## Begin Excerpted records
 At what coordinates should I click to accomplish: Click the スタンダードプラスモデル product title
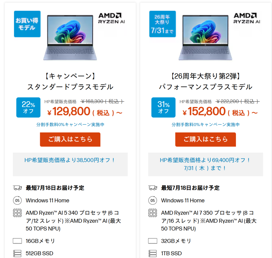tap(70, 87)
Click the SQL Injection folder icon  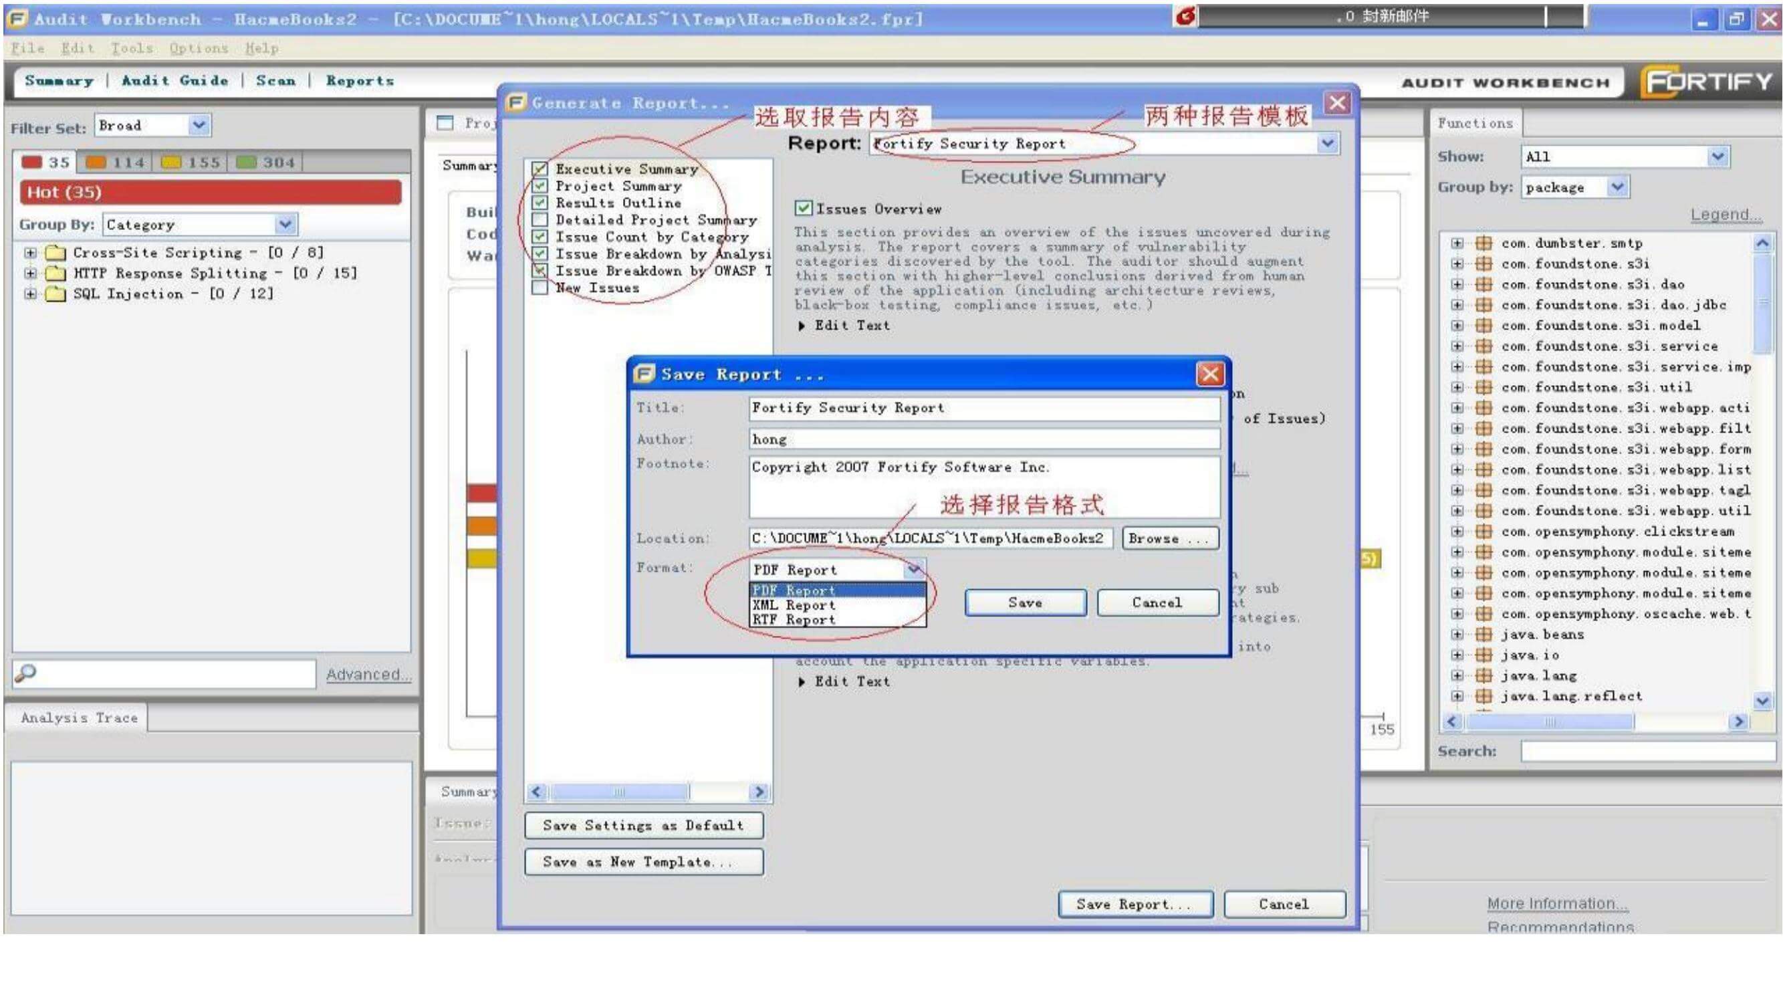(55, 293)
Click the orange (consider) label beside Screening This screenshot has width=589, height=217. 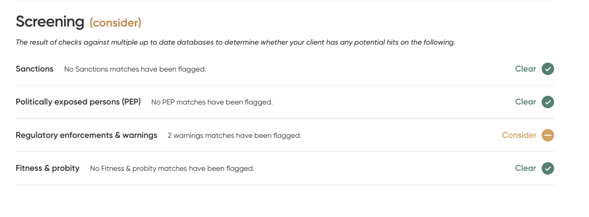[x=116, y=23]
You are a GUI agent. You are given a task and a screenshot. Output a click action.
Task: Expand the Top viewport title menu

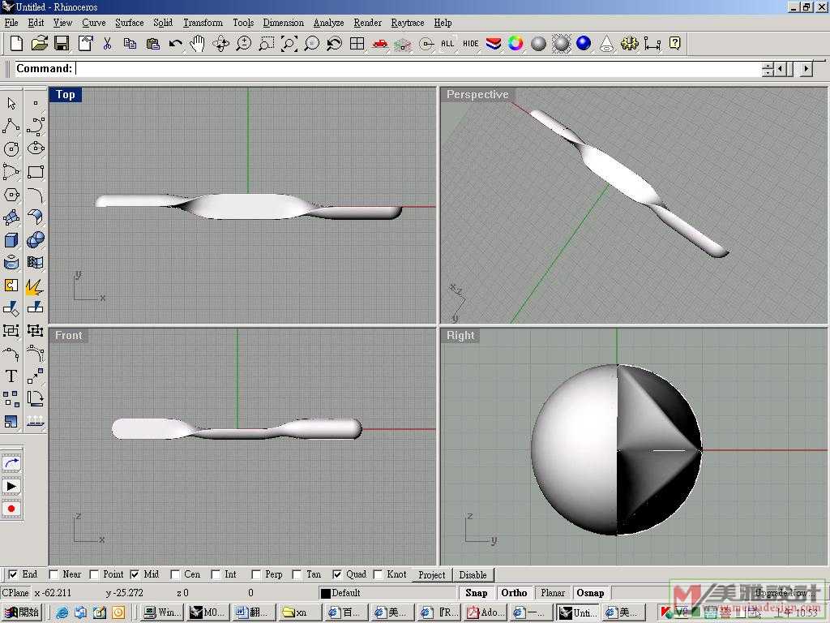66,95
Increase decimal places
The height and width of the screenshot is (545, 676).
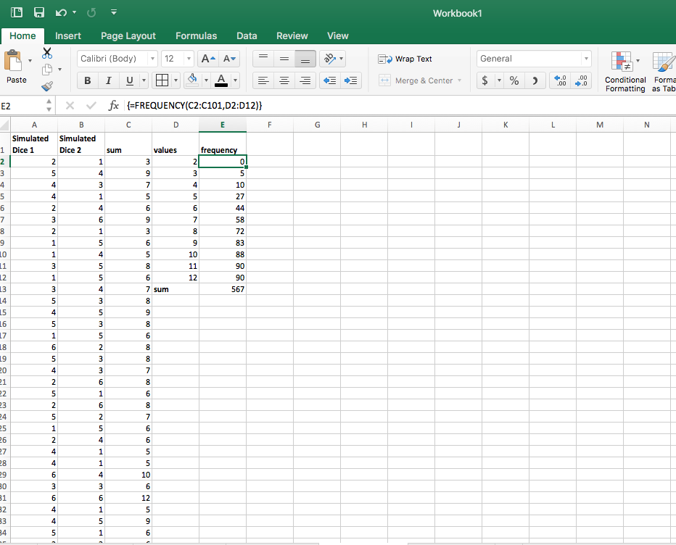tap(560, 80)
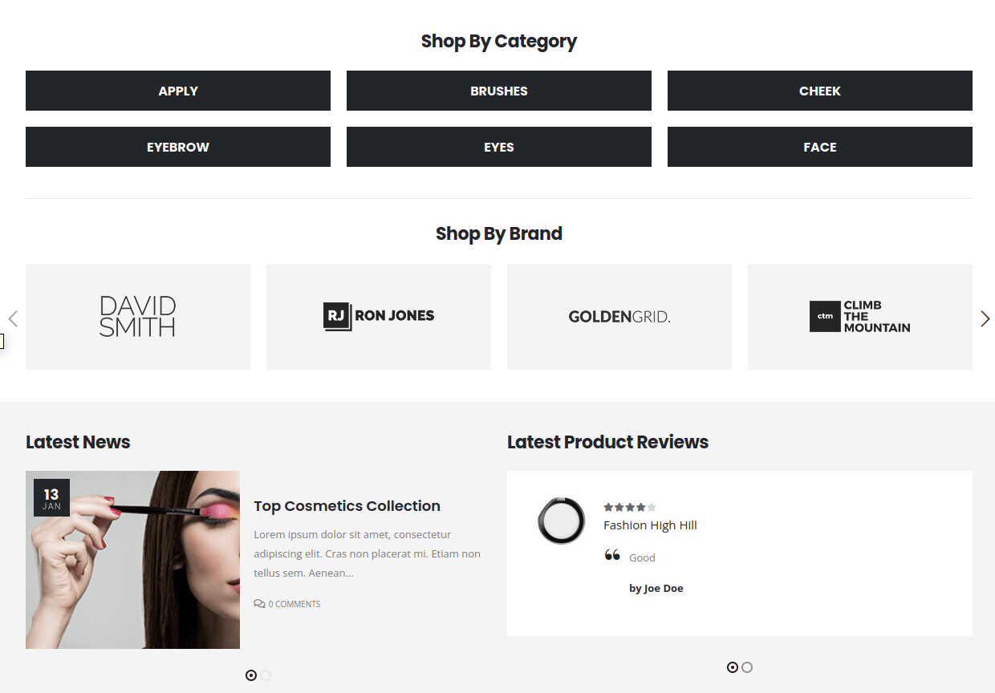
Task: Open the Brushes category
Action: click(x=499, y=91)
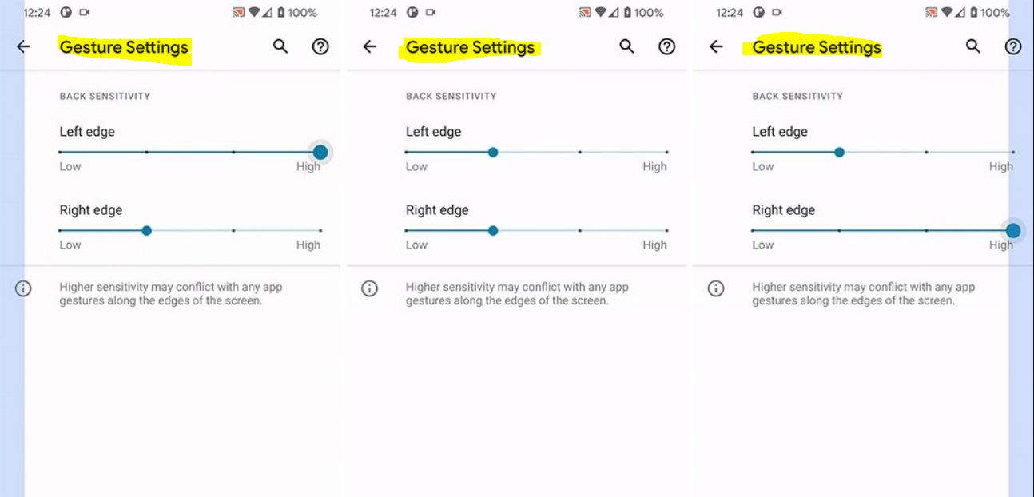Click Left edge slider handle in right screenshot
The image size is (1034, 497).
pyautogui.click(x=839, y=152)
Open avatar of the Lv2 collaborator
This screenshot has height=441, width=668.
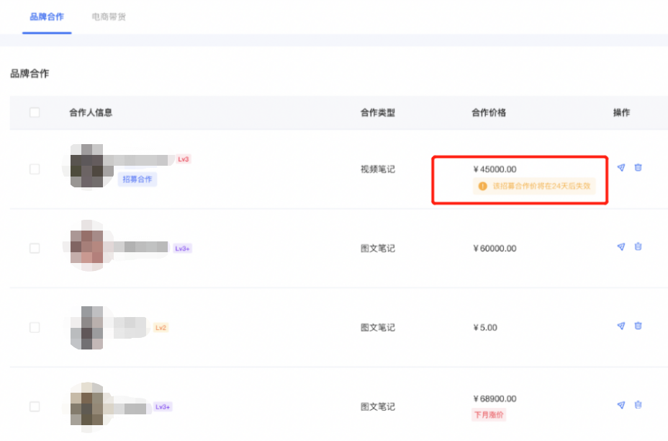pyautogui.click(x=91, y=328)
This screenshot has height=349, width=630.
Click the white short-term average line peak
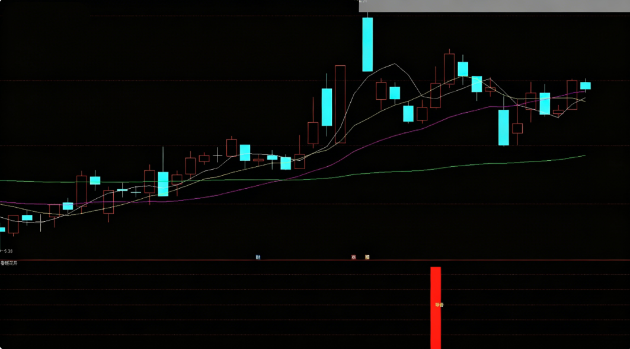tap(395, 64)
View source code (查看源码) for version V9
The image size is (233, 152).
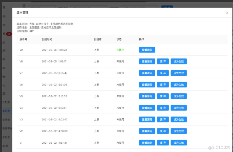(x=147, y=50)
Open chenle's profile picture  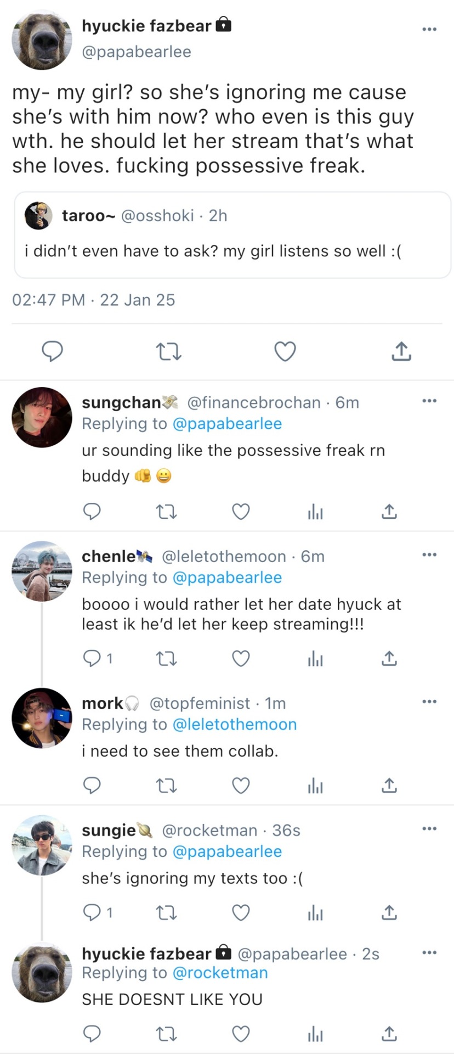(x=42, y=571)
## End Excerpted records
Rewrite the listing from the line with "Open avatar of the Lv2 collaborator" through the line with "tap(395, 64)", both included, keeping all the text but multiplying each click coordinate by 1.7 and rounding to whole numbers, with halves rounded up. Leave the pictures out.

Open avatar of the Lv2 collaborator
This screenshot has height=441, width=668.
pyautogui.click(x=155, y=558)
This screenshot has height=349, width=630.
Click the white short-term average line peak
tap(672, 109)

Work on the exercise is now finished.